## PROBLEM TO SOLVE
Note each line in the data below that holds "legend", and copy it.

## EXERCISE MATERIALS
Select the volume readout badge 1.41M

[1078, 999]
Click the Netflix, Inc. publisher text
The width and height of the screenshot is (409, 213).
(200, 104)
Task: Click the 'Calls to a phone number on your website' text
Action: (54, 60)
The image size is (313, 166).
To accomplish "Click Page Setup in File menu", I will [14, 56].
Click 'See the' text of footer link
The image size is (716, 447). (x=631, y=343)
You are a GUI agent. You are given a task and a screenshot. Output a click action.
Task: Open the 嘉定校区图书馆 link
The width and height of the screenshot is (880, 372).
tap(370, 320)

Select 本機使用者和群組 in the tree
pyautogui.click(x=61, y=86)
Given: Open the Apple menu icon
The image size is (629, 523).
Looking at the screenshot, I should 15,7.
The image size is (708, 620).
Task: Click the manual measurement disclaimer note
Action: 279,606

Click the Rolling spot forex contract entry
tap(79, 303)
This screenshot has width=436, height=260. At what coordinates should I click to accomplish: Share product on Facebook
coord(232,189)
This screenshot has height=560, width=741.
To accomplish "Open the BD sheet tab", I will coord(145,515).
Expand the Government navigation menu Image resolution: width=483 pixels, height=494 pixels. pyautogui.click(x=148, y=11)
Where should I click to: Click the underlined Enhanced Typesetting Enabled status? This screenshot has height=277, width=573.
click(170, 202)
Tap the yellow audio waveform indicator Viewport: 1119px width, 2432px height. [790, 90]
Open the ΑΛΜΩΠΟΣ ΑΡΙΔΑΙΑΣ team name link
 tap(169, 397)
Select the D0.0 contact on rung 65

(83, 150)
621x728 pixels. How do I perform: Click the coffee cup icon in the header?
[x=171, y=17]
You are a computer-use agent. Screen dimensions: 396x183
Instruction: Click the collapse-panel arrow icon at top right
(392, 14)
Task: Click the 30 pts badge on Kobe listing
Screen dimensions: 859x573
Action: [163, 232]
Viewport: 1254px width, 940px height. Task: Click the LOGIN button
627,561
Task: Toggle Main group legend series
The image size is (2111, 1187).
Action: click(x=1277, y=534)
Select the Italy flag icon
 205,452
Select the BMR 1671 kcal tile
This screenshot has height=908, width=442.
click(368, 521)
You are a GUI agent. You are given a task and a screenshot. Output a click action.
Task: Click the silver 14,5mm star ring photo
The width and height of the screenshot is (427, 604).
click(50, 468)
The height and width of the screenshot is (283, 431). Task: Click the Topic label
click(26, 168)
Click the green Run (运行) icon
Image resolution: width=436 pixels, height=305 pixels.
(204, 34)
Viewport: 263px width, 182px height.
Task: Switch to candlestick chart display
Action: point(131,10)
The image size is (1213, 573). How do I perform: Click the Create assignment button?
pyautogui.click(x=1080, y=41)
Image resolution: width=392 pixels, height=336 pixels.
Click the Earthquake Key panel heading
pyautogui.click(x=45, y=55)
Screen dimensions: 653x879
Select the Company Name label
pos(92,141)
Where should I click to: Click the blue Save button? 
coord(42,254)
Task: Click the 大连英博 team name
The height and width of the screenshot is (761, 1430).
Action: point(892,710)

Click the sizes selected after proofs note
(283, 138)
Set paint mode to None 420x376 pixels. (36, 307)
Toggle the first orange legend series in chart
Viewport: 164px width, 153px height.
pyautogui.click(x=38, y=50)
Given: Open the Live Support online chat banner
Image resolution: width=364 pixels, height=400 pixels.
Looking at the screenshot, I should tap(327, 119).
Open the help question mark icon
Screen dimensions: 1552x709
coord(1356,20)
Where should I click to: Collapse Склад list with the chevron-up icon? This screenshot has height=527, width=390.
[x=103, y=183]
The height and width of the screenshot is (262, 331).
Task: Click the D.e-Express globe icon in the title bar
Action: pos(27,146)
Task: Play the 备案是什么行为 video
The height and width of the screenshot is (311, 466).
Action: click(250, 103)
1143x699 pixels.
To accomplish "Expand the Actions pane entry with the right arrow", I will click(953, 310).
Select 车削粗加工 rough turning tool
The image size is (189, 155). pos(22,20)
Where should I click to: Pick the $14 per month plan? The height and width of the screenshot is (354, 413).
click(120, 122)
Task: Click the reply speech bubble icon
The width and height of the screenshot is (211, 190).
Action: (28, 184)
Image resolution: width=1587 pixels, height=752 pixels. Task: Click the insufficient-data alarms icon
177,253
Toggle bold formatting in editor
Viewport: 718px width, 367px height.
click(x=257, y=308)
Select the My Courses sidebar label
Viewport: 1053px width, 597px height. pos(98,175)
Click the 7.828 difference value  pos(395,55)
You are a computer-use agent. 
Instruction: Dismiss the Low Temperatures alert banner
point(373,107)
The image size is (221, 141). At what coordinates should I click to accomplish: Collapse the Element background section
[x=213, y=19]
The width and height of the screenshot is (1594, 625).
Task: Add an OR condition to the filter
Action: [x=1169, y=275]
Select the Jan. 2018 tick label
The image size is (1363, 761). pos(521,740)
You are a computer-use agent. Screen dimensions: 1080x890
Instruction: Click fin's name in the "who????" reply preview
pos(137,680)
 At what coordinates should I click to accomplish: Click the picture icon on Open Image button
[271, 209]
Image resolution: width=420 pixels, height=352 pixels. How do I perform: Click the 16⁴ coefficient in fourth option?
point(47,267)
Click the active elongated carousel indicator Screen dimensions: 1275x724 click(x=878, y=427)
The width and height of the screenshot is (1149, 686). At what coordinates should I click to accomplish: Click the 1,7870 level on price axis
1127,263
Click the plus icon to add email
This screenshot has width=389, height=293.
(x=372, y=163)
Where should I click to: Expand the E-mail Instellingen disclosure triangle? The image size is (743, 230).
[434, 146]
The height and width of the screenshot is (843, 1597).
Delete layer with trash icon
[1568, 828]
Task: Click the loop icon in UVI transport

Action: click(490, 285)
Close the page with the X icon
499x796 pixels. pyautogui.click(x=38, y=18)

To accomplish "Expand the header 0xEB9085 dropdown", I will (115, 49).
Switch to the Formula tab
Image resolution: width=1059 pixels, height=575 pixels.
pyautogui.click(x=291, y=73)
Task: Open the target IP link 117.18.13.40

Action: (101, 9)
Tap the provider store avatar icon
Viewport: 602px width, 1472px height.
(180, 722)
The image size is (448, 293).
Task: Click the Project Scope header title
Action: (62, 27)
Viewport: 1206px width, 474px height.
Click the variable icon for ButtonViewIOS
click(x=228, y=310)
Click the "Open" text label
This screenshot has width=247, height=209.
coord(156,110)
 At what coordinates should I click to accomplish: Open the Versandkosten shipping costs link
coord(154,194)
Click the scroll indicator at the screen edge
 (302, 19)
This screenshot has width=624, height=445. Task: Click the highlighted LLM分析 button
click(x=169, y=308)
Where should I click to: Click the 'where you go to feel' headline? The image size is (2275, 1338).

## SOLUTION FOR THIS EXERCISE
Task: Toggle Main group legend series
Toggle the first orange legend series in chart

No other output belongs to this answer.